La réunion à la Chambre des députés a été extrêmement houleuse. Elle a même été brièvement suspendue après un début de rixe entre plusieurs élus de droite en raison de la défection de deux élues pro-Fini qui ont apporté leurs voix à Berlusconi.
Avant le vote, Italo Bocchino, chef de file des députés finiens, avait tenu un discours très sévère envers Silvio Berlusconi, l'accusant "d'avoir trahi la volonté populaire" des électeurs "en expulsant pour crime de lèse-majesté" Gianfranco Fini, son allié depuis 16 ans. "Que vous ayez une voix en plus ou en moins, vous n'êtes plus en mesure de garantir la stabilité du gouvernement", a renchéri Pier Luigi Bersani, chef du Parti démocrate, la principale force d'opposition de gauche.
Gouvernement régulièrement minorisé
Ces dernières semaines, le gouvernement a été mis en minorité à de nombreuses reprises sur des projets de loi, dont la réforme de l'université ou le fédéralisme fiscal. Et Berlusconi a d'autres projets en cours d'élaboration dont une réforme de la justice, controversée, à laquelle il est très attaché.
"Rien ne change, le gouvernement ne s'en sortira pas et la crise n'en est que plus aiguë", a pronostiqué Pier Luigi Bersani, en ajoutant qu'"il y a un pays qui veut changer, qui est fatigué", faisant allusion aux dizaines de milliers de jeunes qui manifestaient dans toute l'Italie contre un projet gouvernemental de réforme des universités.
Pour les commentateurs, le vote du Parlement marquera quoi qu'il en soit la fin d'un chapitre de l'histoire politique de la Péninsule. Pour l'éditorialiste du Corriere della Sera, Massimo Franco, "une certaine droite a pris fin aujourd'hui". Les marchés ont peu réagi à la victoire du chef du gouvernement, à l'exception du groupe de télévision Mediaset, contrôlé par Silvio Berlusconi, dont l'action a fait un bond.
afp/cab
Violentes manifs dans la rue
Lancers de pétards et de pavés, charges de la police et grenades lacrymogènes: de violents heurts ont opposé mardi à Rome des étudiants et des manifestants dénonçant la politique de Silvio Berlusconi aux forces de l'ordre qui avaient quadrillé le centre-ville pendant un vote décisif au parlement.
Au cours de ces scènes de violence, inédites dans le centre historique de la capitale, une cinquantaine de jeunes ont été interpellés. Une quarantaine de manifestants ont été blessés et 22 d'entre eux ont dû être hospitalisés pour des blessures superficielles et des contusions.
---------------
* [Consigne] Écrivez la suite de l'extrait sur le vote décisif au Parlement italien et les heurts de Rome, en commençant juste après sa dernière phrase. Les données n'ont aucun lien avec l'extrait.

* [Données enregistrées]
---------------
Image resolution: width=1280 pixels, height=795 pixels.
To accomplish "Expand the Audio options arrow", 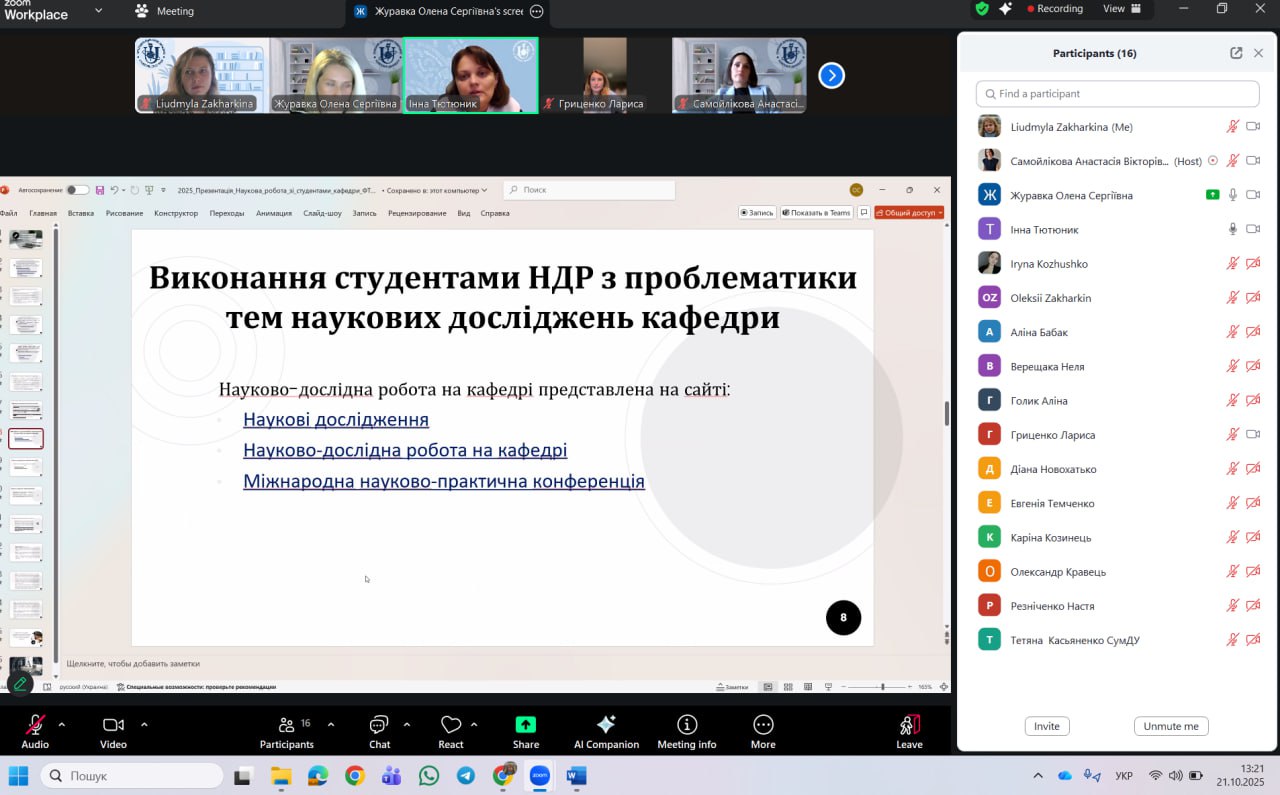I will (x=62, y=724).
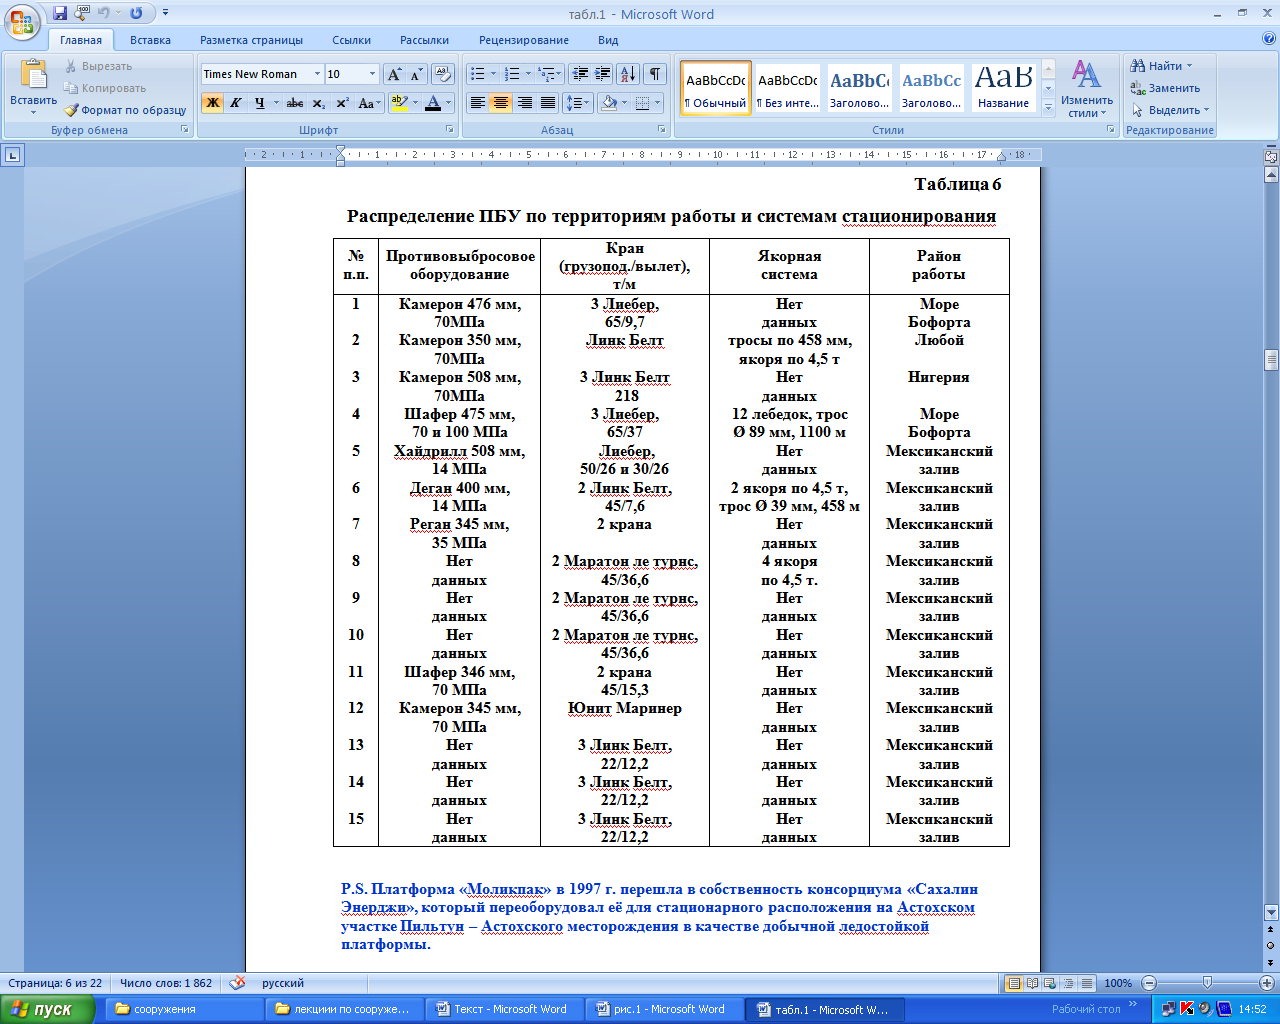Viewport: 1280px width, 1024px height.
Task: Open the Рецензирование ribbon tab
Action: point(523,40)
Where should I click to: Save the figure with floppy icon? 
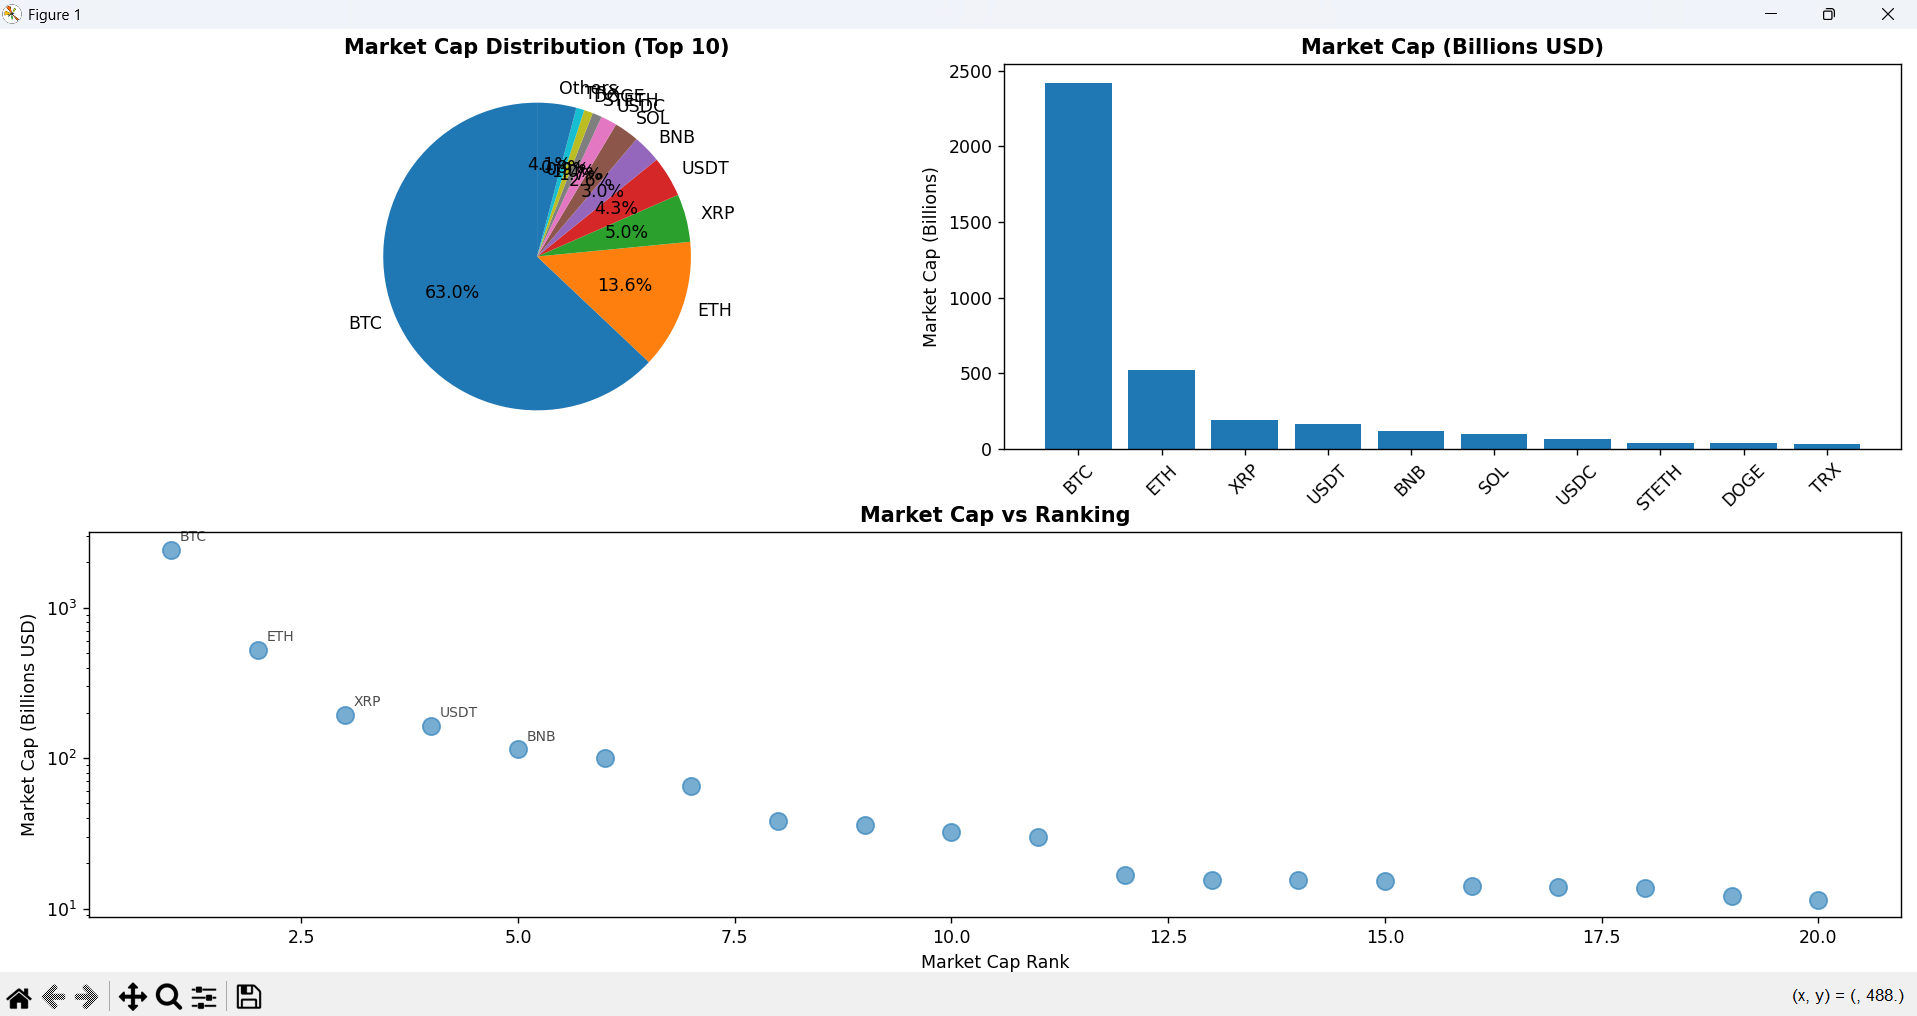coord(249,997)
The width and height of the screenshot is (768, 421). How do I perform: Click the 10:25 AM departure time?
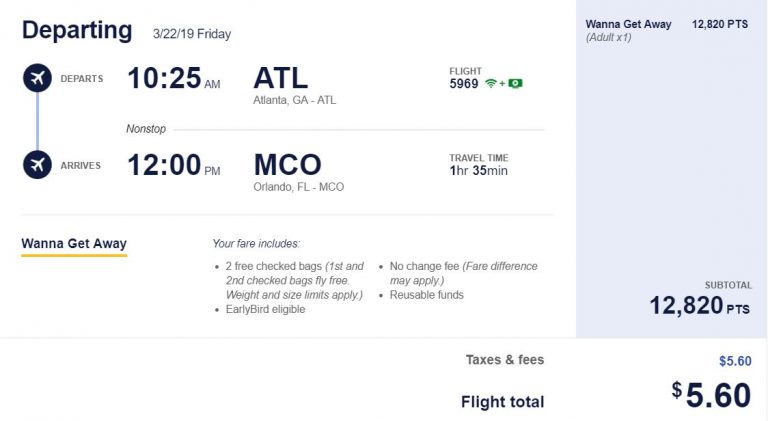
---------------
* [Production attendue]
De son côté, le ministre de la Défense a fait état de 50 blessés parmi les membres des forces de l'ordre.
Des dizaines de milliers de jeunes - 100'000 selon les organisateurs - avaient commencé à défiler le matin dans le calme contre la politique gouvernementale en matière d'éducation.
A leurs côtés défilaient aussi des chômeurs et habitants de L'Aquila, ville des Abruzzes ravagée par un séisme en avril 2009 (308 morts).
Après le vote remporté au parlement par Silvio Berlusconi, des manifestants se sont déversés dans la via del Corso, artère centrale où les boutiques avaient abaissé leurs rideaux de fer.
De petits groupes se sont affrontés à la police, incendiant des voitures le long du Tibre et à proximité de la place du Peuple, ainsi que plusieurs fourgons de police. Ils s'en sont pris aussi à des autobus et la circulation a été complètement bloquée dans l'après-midi.
Le Corso était jonché de bancs publics arrachés et de pavés utilisés comme armes par les manifestants, ainsi que de poubelles en feu. A la tombée de la nuit, le calme est peu à peu revenu dans les rues de la capitale.
Des rassemblements ont également eu lieu à Milan, où des manifestants sont entrés dans le bâtiment de la Bourse aux cris de "profiteurs !", à Palerme, où des étudiants ont occupé le tarmac de l'aéroport, à Catane où 3000 ont défilé dans le centre, mais aussi à Bari, Cagliari, Gênes, Naples et Turin.